What to produce ▸ In the records that follow, skip the pictures and print everything else exactly.

Dataset extract ▸
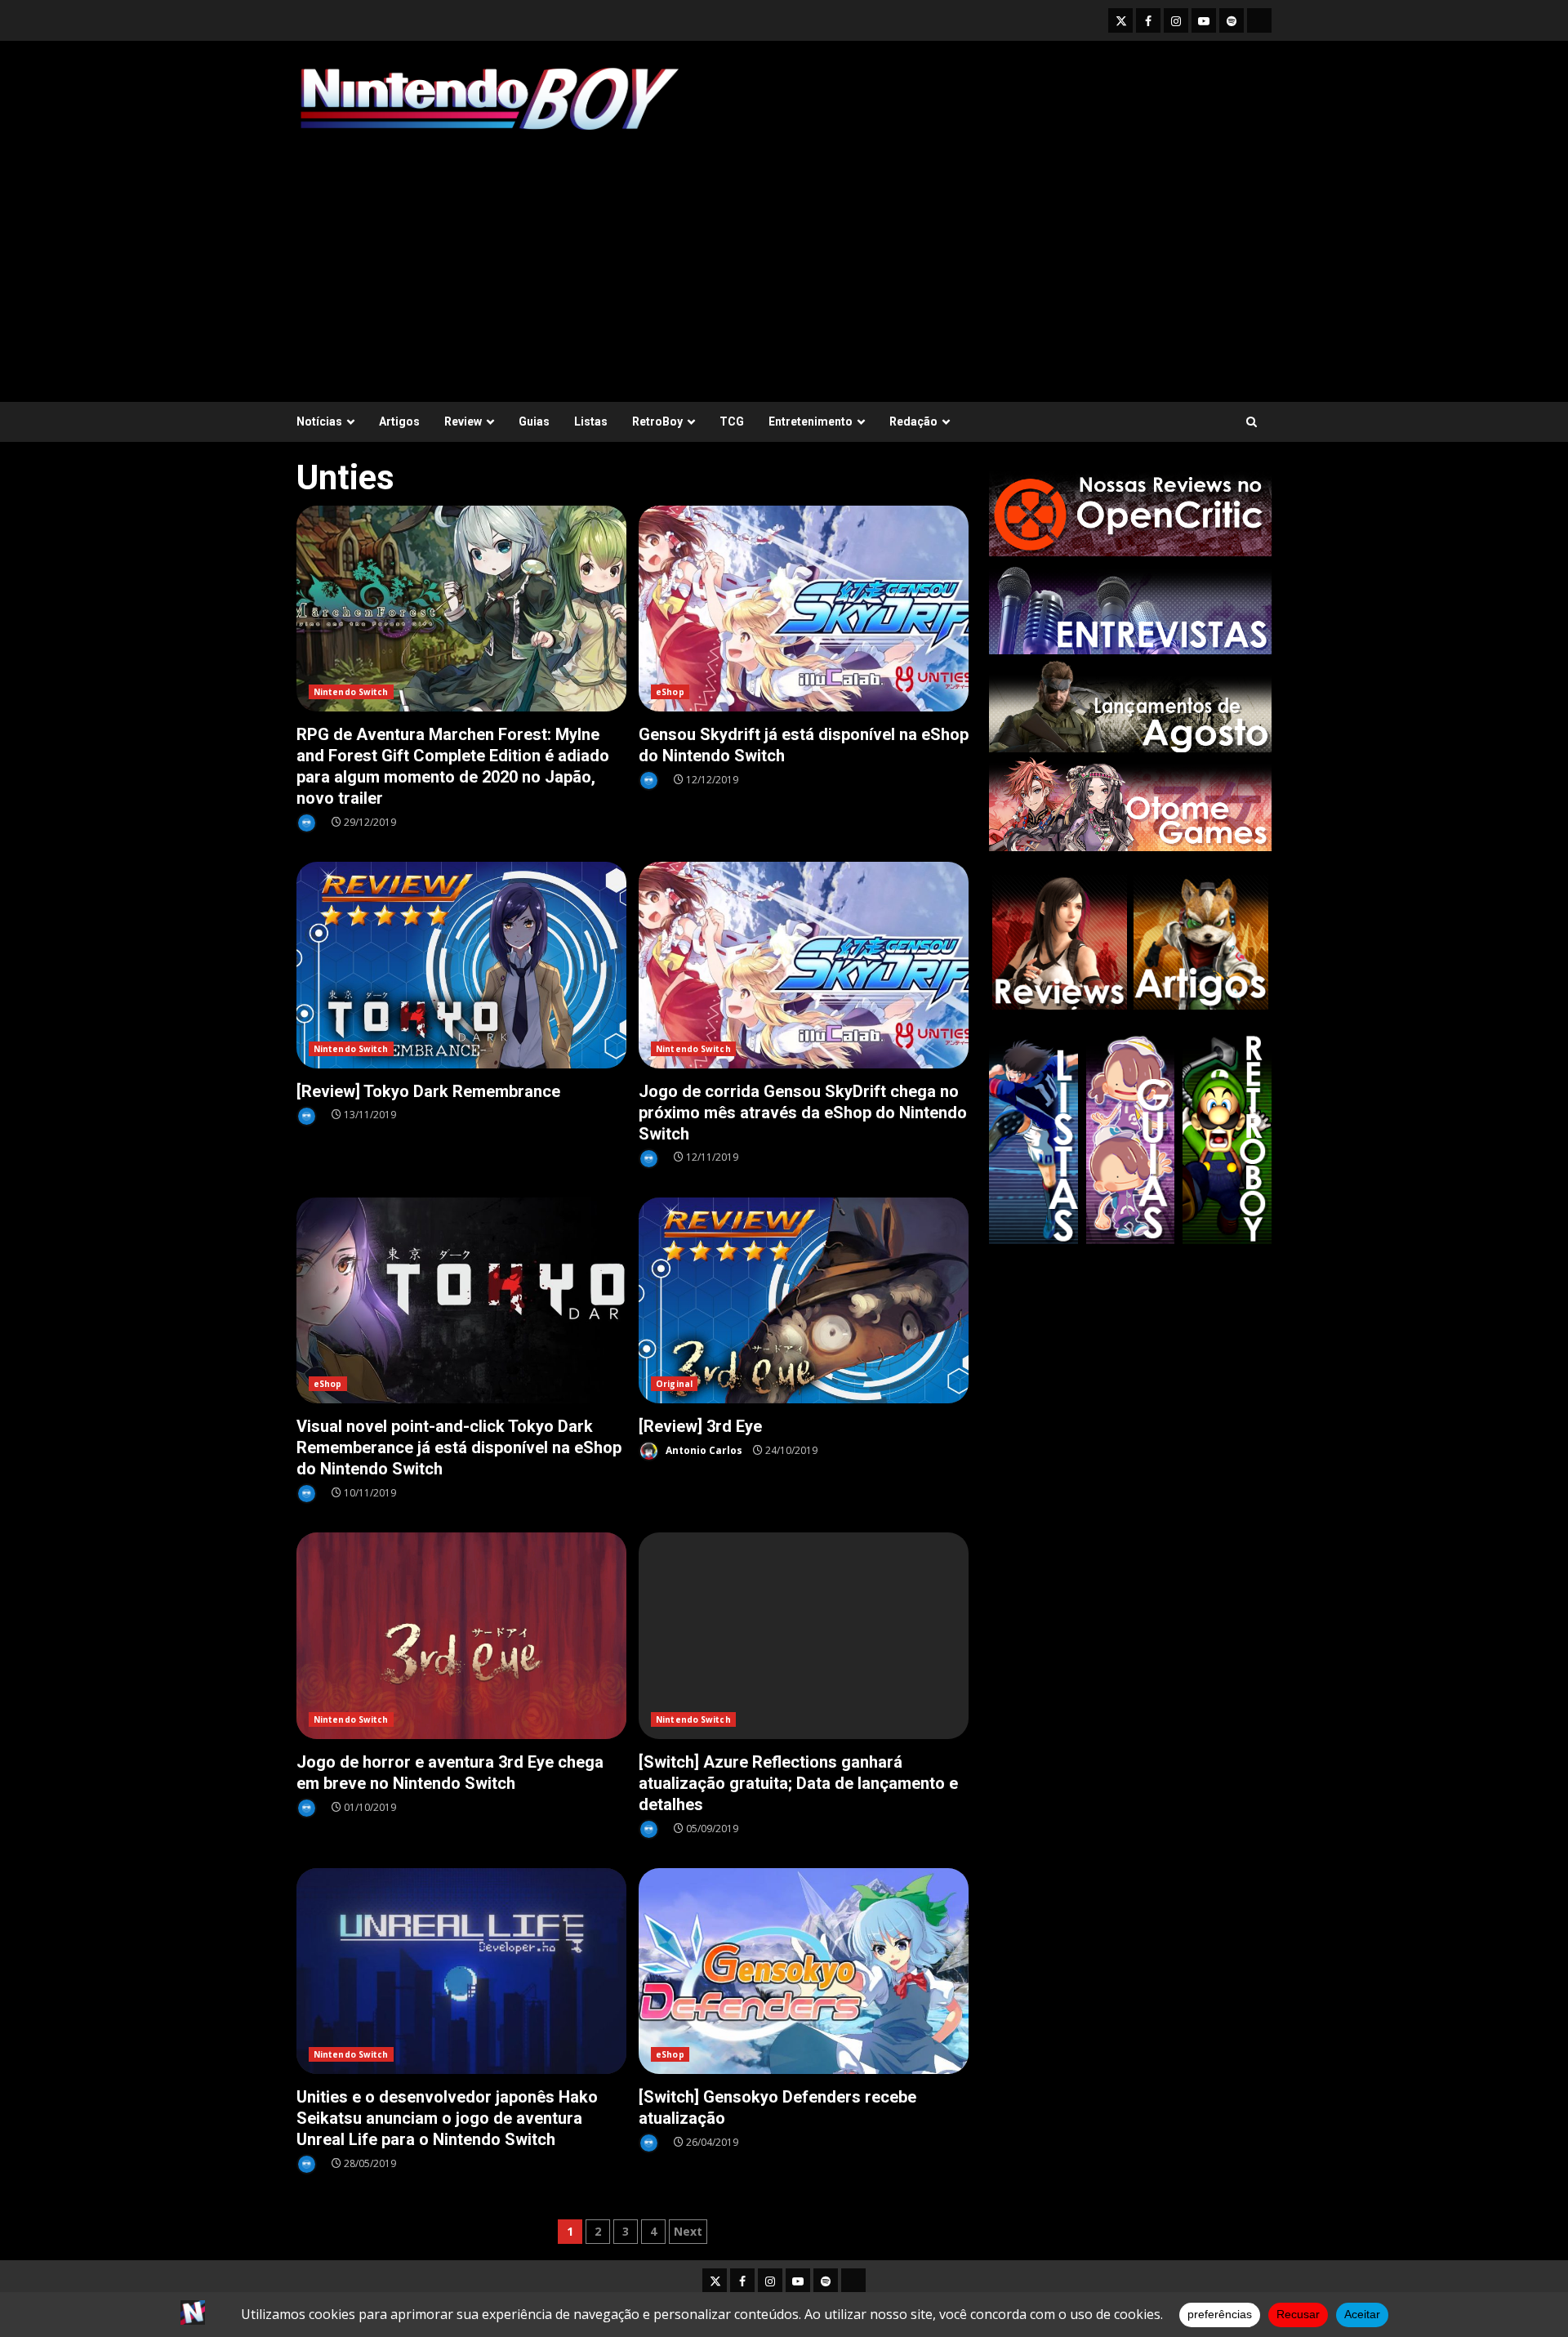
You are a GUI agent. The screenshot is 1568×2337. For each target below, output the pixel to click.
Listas (591, 421)
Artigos (399, 421)
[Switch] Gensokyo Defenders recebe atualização (804, 1971)
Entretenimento (810, 421)
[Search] (1251, 422)
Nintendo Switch (351, 692)
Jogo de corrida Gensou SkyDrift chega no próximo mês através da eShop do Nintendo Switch (804, 965)
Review (463, 421)
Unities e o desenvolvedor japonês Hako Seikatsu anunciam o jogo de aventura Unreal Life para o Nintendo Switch (461, 1971)
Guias (534, 421)
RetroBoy (657, 421)
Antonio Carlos (702, 1450)
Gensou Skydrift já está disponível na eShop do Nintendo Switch (804, 609)
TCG (731, 421)
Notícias (319, 421)
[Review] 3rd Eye (804, 1300)
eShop (670, 692)
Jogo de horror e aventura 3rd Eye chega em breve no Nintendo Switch (461, 1635)
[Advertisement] (784, 259)
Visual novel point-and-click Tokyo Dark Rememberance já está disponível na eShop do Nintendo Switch (461, 1300)
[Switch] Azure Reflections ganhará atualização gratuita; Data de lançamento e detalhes (804, 1635)
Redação (913, 421)
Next (688, 2231)
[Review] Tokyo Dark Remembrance (461, 965)
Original (674, 1383)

Result for this exercise ▸
You are a GUI agent. The screenshot is 1568×2337. For each target below, output the pixel to click.
Listas (591, 421)
Artigos (399, 421)
[Switch] Gensokyo Defenders recebe atualização (804, 1971)
Entretenimento (810, 421)
[Search] (1251, 422)
Nintendo Switch (351, 692)
Jogo de corrida Gensou SkyDrift chega no próximo mês através da eShop do Nintendo Switch (804, 965)
Review (463, 421)
Unities e o desenvolvedor japonês Hako Seikatsu anunciam o jogo de aventura Unreal Life para o Nintendo Switch (461, 1971)
Guias (534, 421)
RetroBoy (657, 421)
Antonio Carlos (702, 1450)
Gensou Skydrift já está disponível na eShop do Nintendo Switch (804, 609)
TCG (731, 421)
Notícias (319, 421)
[Review] 3rd Eye (804, 1300)
eShop (670, 692)
Jogo de horror e aventura 3rd Eye chega em breve no Nintendo Switch (461, 1635)
[Advertisement] (784, 259)
Visual novel point-and-click Tokyo Dark Rememberance já está disponível na eShop do Nintendo Switch (461, 1300)
[Switch] Azure Reflections ganhará atualização gratuita; Data de lançamento e detalhes (804, 1635)
Redação (913, 421)
Next (688, 2231)
[Review] Tokyo Dark Remembrance (461, 965)
Original (674, 1383)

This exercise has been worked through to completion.